Earlier this week, my friend Trace, who is writing a book to inspire children with disabilities, reached his $5,000 goal on Kickstarter.com. Like Trace, who was born without a right hand, Kickstarter itself earned a major victory this week, when a judge ended a four-year patent dispute in their favor.

U.S. District Judge Katherine Faila has ruled that ArtistShare’s patent on crowdfunding platforms is invalid. The two companies compete against each other to spur altruistic donations. Both platforms allow friends and strangers alike to donate to charitable causes, individuals or businesses who need capital.

ArtistShare, founded in 2003 to encourage donations to artists, obtained a patent in 2011 that claims that its platform encouraging patronage was a new service. The company demanded Kickstarter pay a licensing fee in order to use their idea. Kickstarter refused and filed suit.

Unlike peer-to-peer lending platforms, those who donate on “rewards-based” websites do not receive debt payments or equity. Instead, discounted services, merchandise or intangible services are offered. My donation to Trace’s campaign, which was only taken out of my bank account once he reached his goal, guarantees me an autographed copy of the book and a smile the next time I see my friend.

The lawsuit rested on two questions, known as the Alice framework. In layman’s terms, first, is ArtistShare’s claim to a patent ineligible because it is natural phenomena, natural law or an abstract idea? If so, does their claim at least have additional elements that apply the concept or do the additional elements just add to the concept?

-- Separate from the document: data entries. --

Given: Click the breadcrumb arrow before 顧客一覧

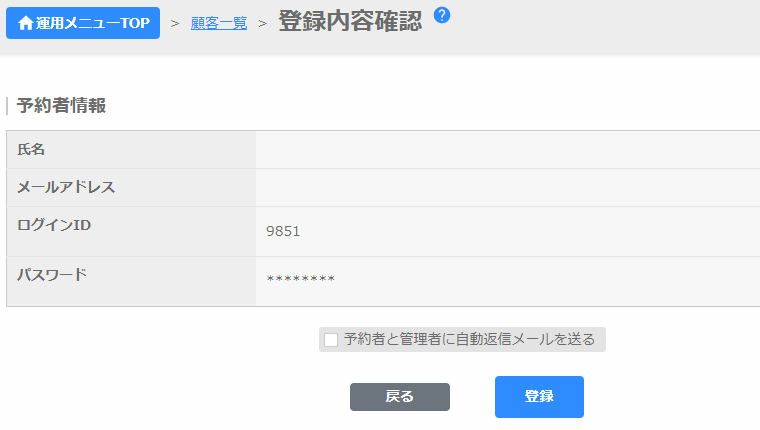Looking at the screenshot, I should tap(175, 23).
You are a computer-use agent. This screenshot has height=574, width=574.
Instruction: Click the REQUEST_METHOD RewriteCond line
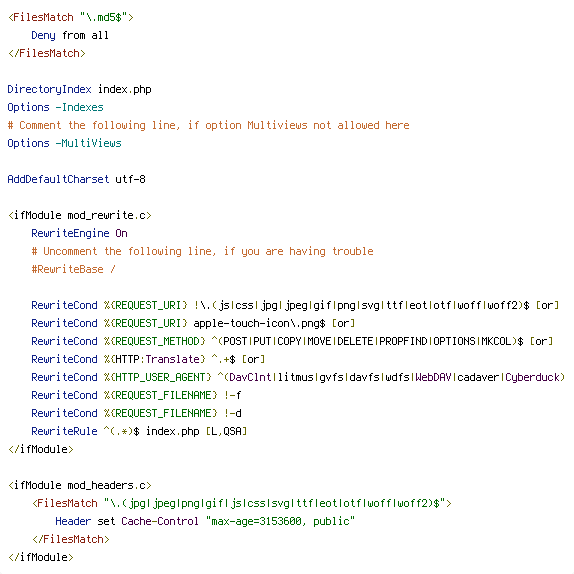click(292, 341)
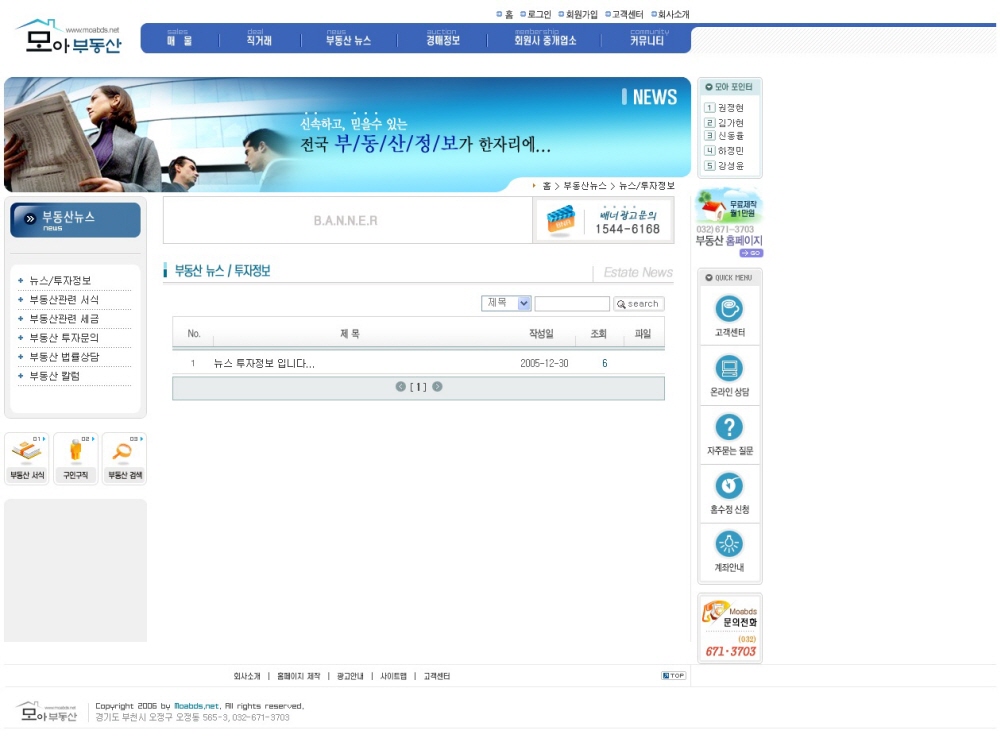Viewport: 1000px width, 745px height.
Task: Go to the next page arrow
Action: (437, 387)
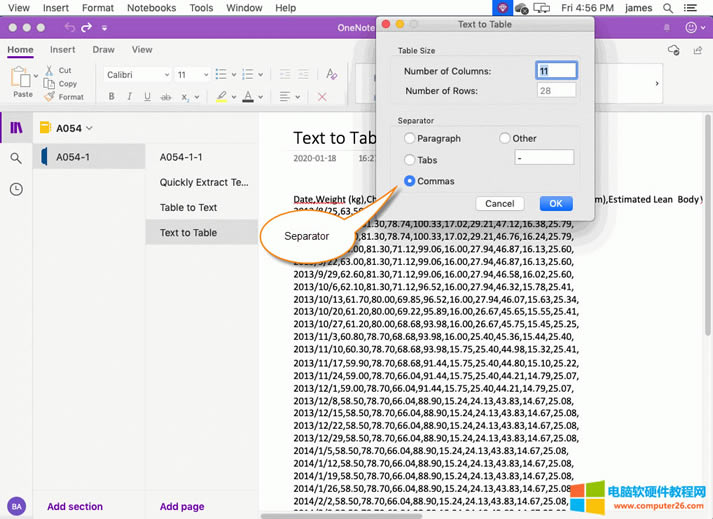Expand the A054 notebook dropdown
Screen dimensions: 713x519
[x=89, y=128]
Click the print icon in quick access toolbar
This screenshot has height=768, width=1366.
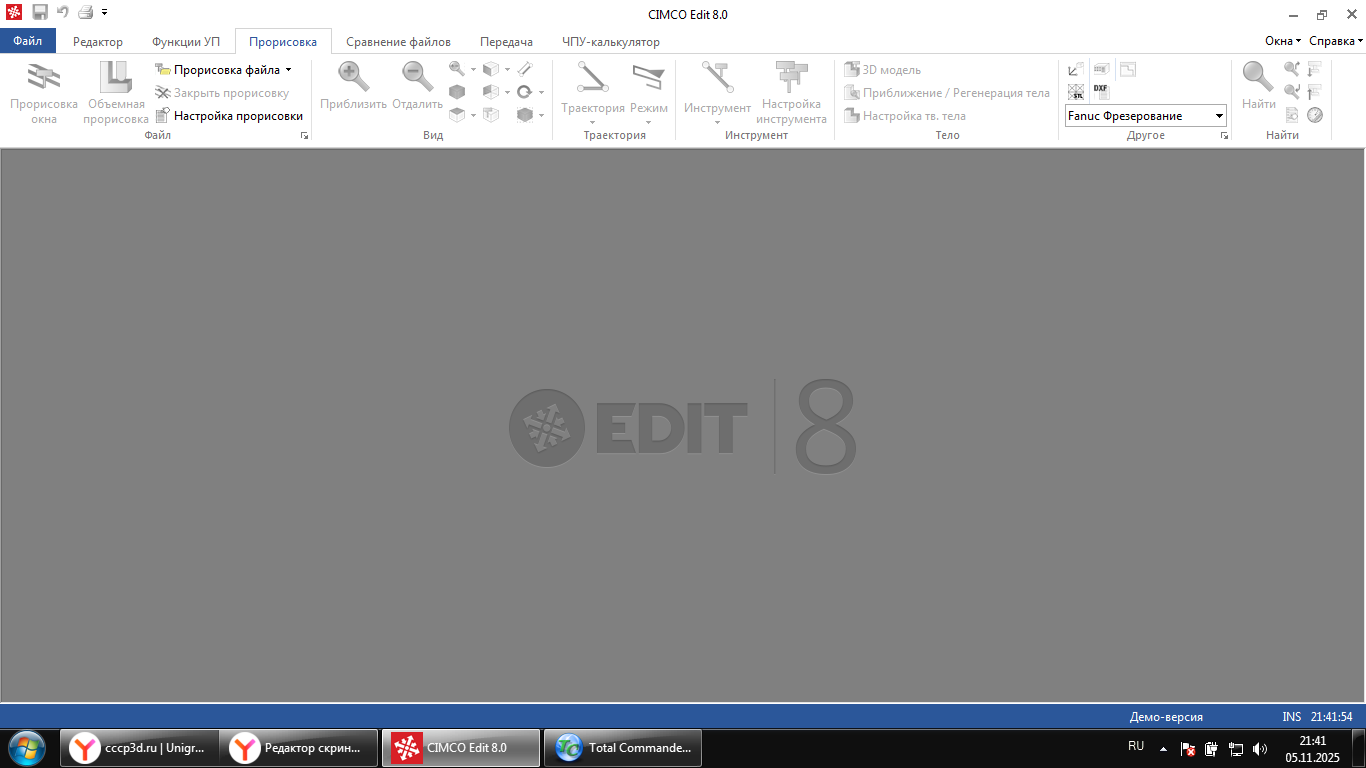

Judge Faila first ruled that ArtistShare’s claim was ineligible because it was an abstract idea. For centuries before the platform arrived, people were charitable and it is not reasonable to conclude that ArtistShare “invented” the practice of donating to a cause, with possible gifts of thanks offered in return. Then, Judge Faila ruled that simply by creating a mechanism for money to be donated online, ArtistShare had not applied the concept of charitable giving in a novel way, even if they have made it more efficient. She writes.

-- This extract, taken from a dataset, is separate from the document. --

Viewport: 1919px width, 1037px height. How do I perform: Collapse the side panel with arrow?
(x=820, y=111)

At best, [the patent] describes the use of the Internet or a computer network to make identifying and soliciting funds from potential patrons easier and more efficient. But relying on a computer to perform routine tasks more quickly or more accurately is insufficient to render a claim patent eligible.

The decision is a key victory for crowdsourcing. Patents are not necessary to protect against small advances in efficiency through the application of technology. They are, however, necessary to protect the investments of scientists and entrepreneurs embarking on projects that introduce new products and services into the marketplace.

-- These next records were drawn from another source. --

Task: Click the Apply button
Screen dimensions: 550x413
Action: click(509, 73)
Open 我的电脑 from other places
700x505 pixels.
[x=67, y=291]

We must make sure Schumpeterian innovators have the protection they deserve, while making sure groups like ArtistShare do not gain monopoly power because they filed for a patent eight years after a basic online platform was introduced.

According to a recent study by R Street Institute Associate Fellow Oren Litwin, the Kickstarter model of crowdfunding has thus far negligible impact on small businesses. However, Litwin argues that peer-to-peer (P2P) lending platforms, another form of crowdfunding, do offer possible new streams for small businesses looking for capital. Platforms like Prosper.com and LendingClub allow borrowers to ask for loans from individual investors.

They have succeeded, partly, because of the decline of community banks, which used to hold local knowledge as their competitive advantage. Over the last few decades, small banks have been incorporated into larger networks and/or shifted their focus from small businesses to lending to consumers, especially on the home mortgage market.

P2P platforms are experiencing regulatory hurdles. Because of the high costs associated with publicly registering securities, only accredited investors can invest on these sites. According the R Street study, only 8.5 million Americans have this status. Further, the Securities and Exchange Commission waited three years after being ordered by Congress, in the Jobs Act of 2012, to build a regulatory framework to allow Americans to directly invest in small businesses. Though new rules, dubbed the “Regulation A+ framework” were introduced two weeks ago, many worry they do not go far enough and will be buried.

Promising work is being done in the laboratories of democracy, where states are opening the market for P2P lending for non-accredited investors (though only the Michigan Legislature has approved a secondary marketplace). More work should be done to free these markets, and Litwin argues the Department of Labor should allow 401(k) account holders to invest in the emerging intrastate markets.

Crowdfunding is yet another case of the government trying to protect consumers, but the application of outdated laws to new products is instead hurting Americans and encroaching on personal liberty. The SEC, state legislators and policymakers should think critically about how they can help new markets thrive. In some cases, that may mean getting out of the way. Meanwhile, thanks to ArtistShare decision, more entrepreneurs will be free to bring innovative crowdfunding options to the market in the future.